Maya/Severino: The batters here are little more aggressive than in Cuba. The players in Cuba are a little bit more selective (at the plate). Here, they are very aggressive. They swing at more pitches (in the minors). So he has to be a little more careful.
Question: Despite the blister, are you happy with the speed on your pitches. Is 90 OK for the fastball? 72 for the curve?
Maya/Severino: He says yes. He did feel comfortable. He’s used to throwing in the low 90’s. And he felt fine with the curveball, the speed and all that. He just made some mistakes in the 4th inning and in the 5th inning when he came out--but he felt strong. He threw that changeup, just because he wanted to try it out (and Seth Loman hit it out of the park for a home run), but he felt strong.

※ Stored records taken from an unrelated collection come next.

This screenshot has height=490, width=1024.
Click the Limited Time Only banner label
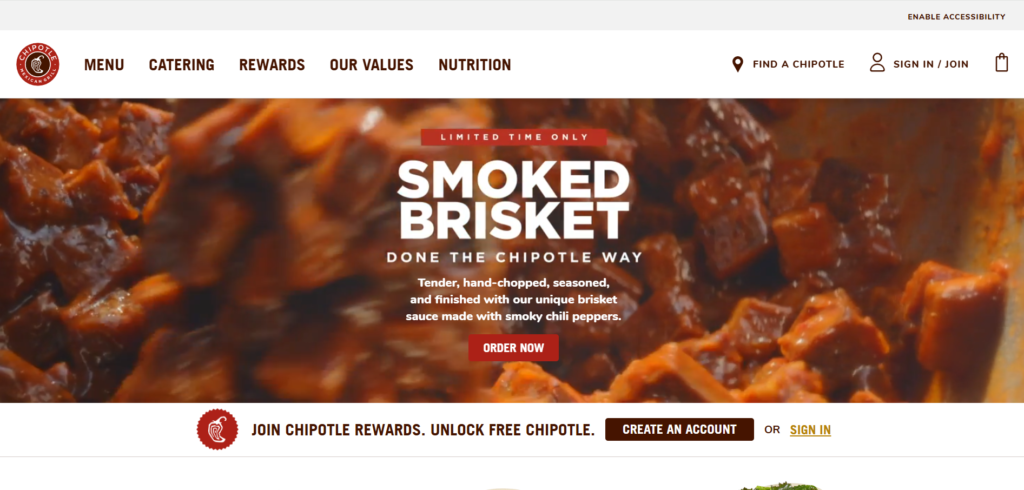(x=514, y=137)
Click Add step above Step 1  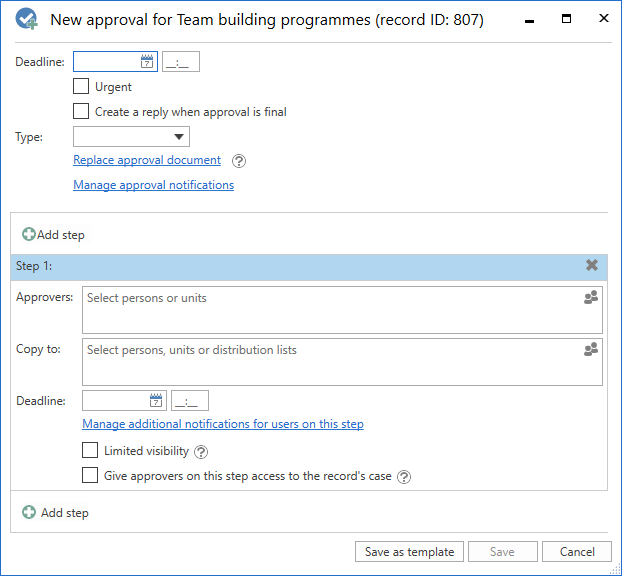coord(54,235)
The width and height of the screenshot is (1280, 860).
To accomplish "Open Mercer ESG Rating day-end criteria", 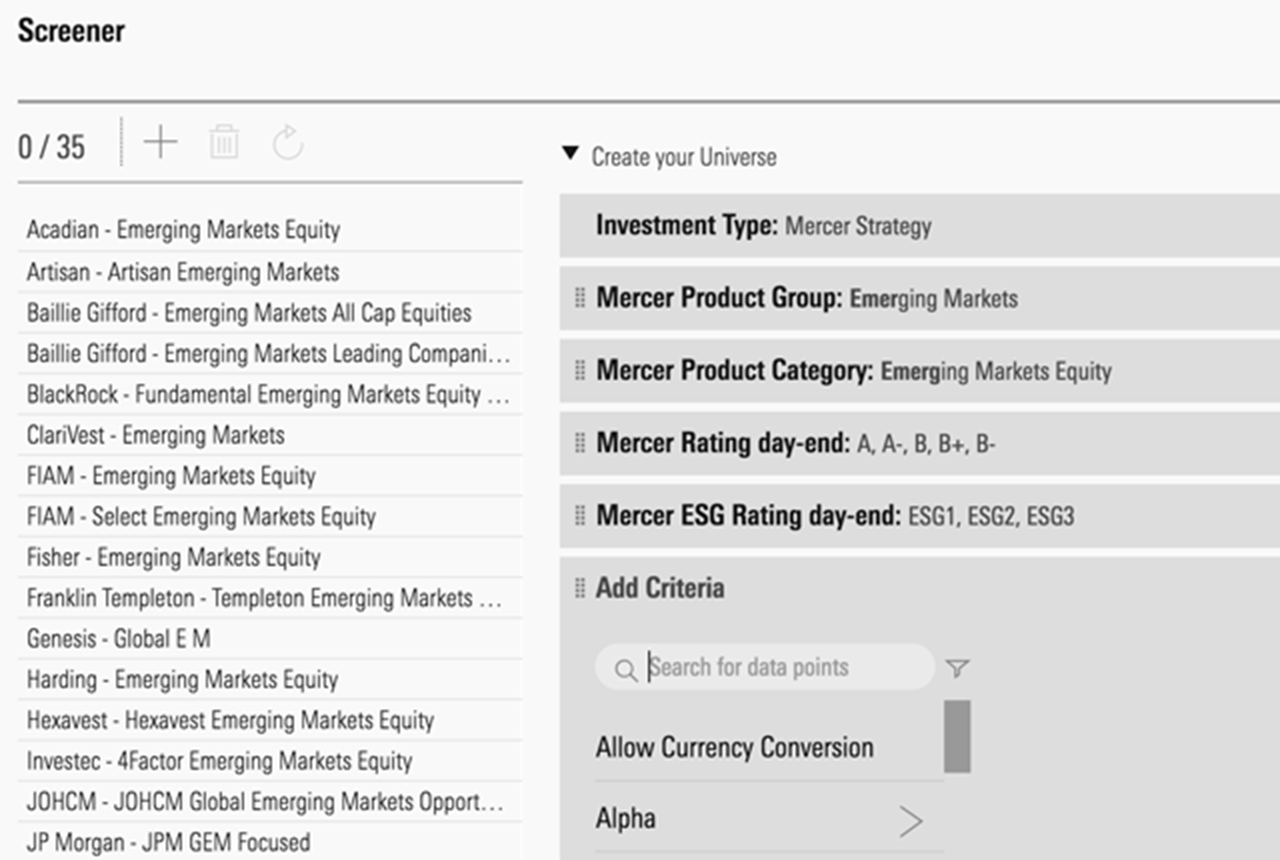I will pos(835,516).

Question: When the National Anthem was playing, what were you thinking before the game?
Maya/Severino: He says he was just trying to give himself a pep talk and some confidence building and thinking about things he needed to do on the mound. And thanking God for the opportunity to compete here.
Question: Do you have family here in America?
Maya: No (Maya responding directly, almost silently) Severino: He doesn’t have any family here.
Question: Then I am sure he misses his family?
Maya/Severino: He’s got most of his family in Cuba and he says it’s the hardest part of being here. One of the hardest parts of his life--being away from his family.
Followup--That’s the hardest?
Maya/Severino: (With Maya’s head looking down and slightly turned away from the media) Yeah.
That final answer concluded the media availability with Yunesky Maya.
Fausto Severino will stay with Yunesky Maya until the Cuban catches up with The Syracuse Chiefs. At that point, Maya will be handed off to another handler as he continues to acclimate to The United States Of America.
And for the record, we asked him directly, it's spelled: Y-U-N-E-S-K-Y Maya. It's not YUNIESKY, or YUNESKI (as mlb.com has on their website and The Potomac Nationals had above his locker today).
The name is YUNESKY MAYA--remember it.